For the first ten minutes, the court was simply confused.

They had no context for this.

They stared, mouths agape, as Valerius rolled on the floor in feigned madness, talked to an imaginary skull, and accused his mother of marrying his uncle with "most wicked speed."

The King, however, was not confused. He was listening very, very carefully. His bored expression had been replaced by a look of cold, calculating fury.

When Valerius got to the part about the play-within-a-play, he pointed an accusing finger directly at the throne.

"The play's the thing," he bellowed, his voice dripping with insinuation, "wherein I'll catch the conscience of the KING!"

He might as well have pulled out a dagger and lunged for the throne. The effect was the same. The silence in the hall was absolute, broken only by the sound of Valerius's own heavy breathing.

The King rose slowly from his throne. His voice, when he spoke, was quiet, but it carried the weight of absolute power.

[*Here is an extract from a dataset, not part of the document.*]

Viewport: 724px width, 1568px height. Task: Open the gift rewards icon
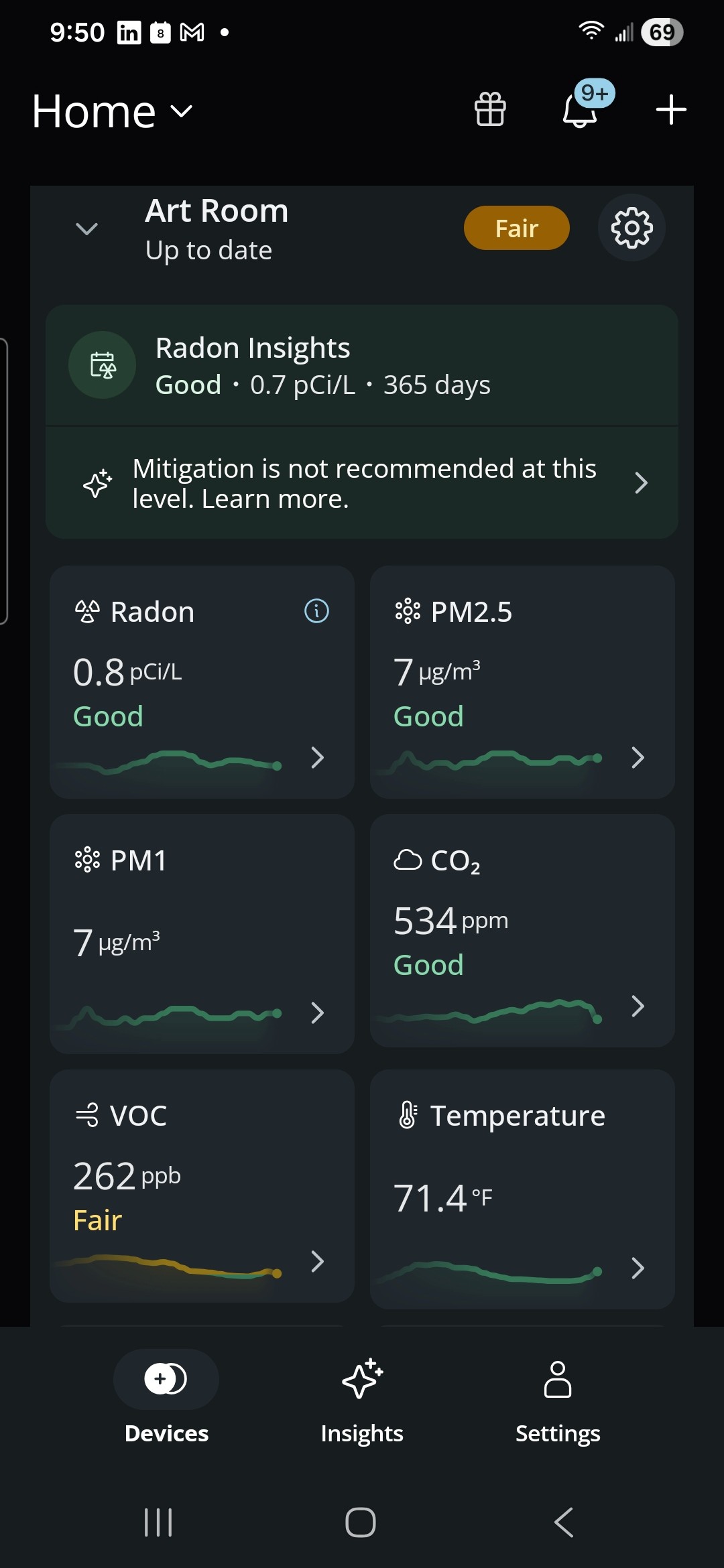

"Lord Valerius," he said, his eyes like chips of ice. "You have entertained us. Now, my royal guards will entertain you. They have a short, one-act play of their own to perform. It is called 'The Traitor's Block.'"

Two guards, men the size of small mountains, seized Valerius by the arms. The arrogant lord's face, which had been flushed with artistic fervor, turned a pasty white.

"But… but it's art!" he stammered, his voice a pathetic squeak. "It's a metaphor! A commentary on the human condition!"

"It is treason," the King said flatly. "And the only commentary you will be making is with your head from the top of a spike on the city gates."

As the guards dragged him away, Valerius screamed, his final, desperate words a testament to his own spectacular stupidity: "Tell me the rest of the story, spirit! Does the prince get his revenge?!"

The memory faded, leaving Leo alone in the grey once more. He had offered the world a masterpiece, a profound exploration of the human soul.

And his user had turned it into a suicide note.

He had tried to catch the conscience of a king and had only succeeded in catching the eye of the royal executioner.

It was a lesson he would not soon forget.

Art, in the wrong hands, was not a tool for enlightenment.

It was a weapon.

And he had just handed it to a child playing with matches.